(Entries for locating words and elements)
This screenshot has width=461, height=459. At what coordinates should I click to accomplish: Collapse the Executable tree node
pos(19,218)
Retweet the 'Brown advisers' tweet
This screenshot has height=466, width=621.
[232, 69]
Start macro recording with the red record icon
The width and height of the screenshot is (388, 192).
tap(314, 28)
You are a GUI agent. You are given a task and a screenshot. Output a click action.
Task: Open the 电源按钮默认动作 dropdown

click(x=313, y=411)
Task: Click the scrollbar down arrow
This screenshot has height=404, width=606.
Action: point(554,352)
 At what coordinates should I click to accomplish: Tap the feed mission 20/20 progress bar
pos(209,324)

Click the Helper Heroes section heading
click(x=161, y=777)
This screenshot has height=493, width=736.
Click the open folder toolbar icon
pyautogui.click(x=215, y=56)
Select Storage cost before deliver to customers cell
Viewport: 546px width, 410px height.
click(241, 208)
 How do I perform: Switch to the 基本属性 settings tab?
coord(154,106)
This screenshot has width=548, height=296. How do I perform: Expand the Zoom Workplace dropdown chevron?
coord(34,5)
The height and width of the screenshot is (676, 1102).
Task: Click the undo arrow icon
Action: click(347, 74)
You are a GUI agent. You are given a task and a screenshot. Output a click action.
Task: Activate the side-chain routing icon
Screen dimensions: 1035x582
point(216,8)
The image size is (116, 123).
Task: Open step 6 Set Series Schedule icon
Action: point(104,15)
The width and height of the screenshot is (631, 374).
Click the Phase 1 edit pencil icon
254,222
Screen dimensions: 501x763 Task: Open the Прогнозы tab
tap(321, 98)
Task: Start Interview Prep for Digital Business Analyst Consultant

Written request: Copy out word for word the stretch of the records from the line containing "The width and height of the screenshot is (631, 374)." through the end of the records.

Worked answer:
The width and height of the screenshot is (631, 374).
Click the Phase 1 edit pencil icon
254,222
Screen dimensions: 501x763 Task: Open the Прогнозы tab
tap(321, 98)
Task: Start Interview Prep for Digital Business Analyst Consultant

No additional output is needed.